À l’heure où nous nous retrouvons inondés d’algorithmes et de services personnalisés au profit de la qualité de vie au travail, l’accord du salarié s’érige comme un critère déterminant et un passage obligé. Dans cette lignée, en entreprise, les plans de conduite du changement mis en place ont pour utilité de préparer les collaborateurs à comprendre les disruptions opérées pour qu’ils soient en mesure, in fine, de donner leur consentement. Or, que recouvre cette notion de consentement, surtout dans le lieu de travail ? L’entreprise est-elle en mesure de créer un environnement propice à l’accord aussi bien qu’au désaccord ?
Les interrogations présentées par notre intervenante nous conduisent à questionner la posture dans laquelle se trouve le salarié au moment de donner son accord. Aujourd’hui, l’entreprise travaille sur une stratégie marketing vouée au bien-être des collaborateurs. Or, dans cette course effrénée pour fidéliser le salarié, lui laisse-t-on vraiment la possibilité de réfuter le soi-disant bien-fondé de ces initiatives dignes d’un employeur « digital et humain » ? Après tout, quelle image renverrait ce brave salarié en réfutant l’innovation créative et la bienveillance ? L’entreprise est-elle en mesure de gérer ce refus sereinement, d’autant plus dans un environnement économique instable ?
Finalement, la notion de consentement restera contestable sur le lieu de travail tant que la relation entre le salarié et son supérieur continuera à prendre la forme d’un lien de subordination. Après tout, est-ce que le consentement obtenu dans une relation de subordination a la même valeur probante que dans le cadre d’une autre relation juridique ? Est-ce que quand je dis « oui », je réponds de façon libre et éclairée, ou est-ce parce que je n’ai pas le choix ? Aujourd’hui, constate E. Bruillon, nous ne savons pas mesurer l’impact du refus et de l’opposition du salarié. Dans cette configuration, conclue-t-elle, nous sommes en droit de nous demander : est-ce que mon accord a du sens ?

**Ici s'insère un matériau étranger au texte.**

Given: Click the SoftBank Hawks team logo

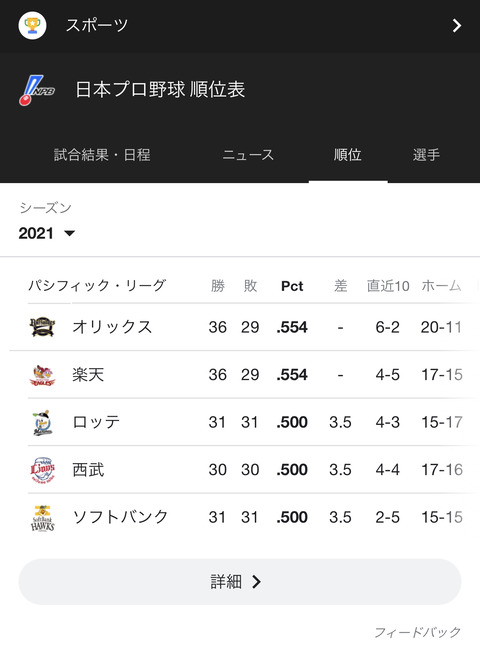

Le règlement européen stipule que l’entreprise doit obtenir un consentement sans équivoque.Or, à la lumière des interrogations précédentes, comment s’en assurer ? Comment prouver que le salarié est en mesure de donner son accord en son âme et conscience ?
En découle naturellement la question suivante : quelle posture adopter vis-à-vis du salarié ? Comment vérifier que le salarié est vraiment d’accord sans le vexer ? Où devons-nous placer le curseur ? Quelle déontologie pour quelle pratique RH ?
En guise de conclusion, E. Bruillon, mentionne la Loi n° 78-17 du 6 janvier 1978 relative à l’informatique, aux fichiers et aux libertés, qui exige la présence d’un être humain entre la décision et la machine. Bien que l’aide apportée par les outils soit devenue incontournable, l’analyse des humains ne peut se faire sans l’humain. L’humain doit demeurer au cœur du processus si l’on veut construire et pérenniser la confiance.